begin Material supplied

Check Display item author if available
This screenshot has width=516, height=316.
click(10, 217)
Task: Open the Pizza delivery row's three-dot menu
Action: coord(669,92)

end Material supplied

What this task involves |
Reproduce the listing with "author" changed to "publisher" and every other line left unchanged.

Response to this task |
Check Display item publisher if available
This screenshot has width=516, height=316.
click(10, 217)
Task: Open the Pizza delivery row's three-dot menu
Action: coord(669,92)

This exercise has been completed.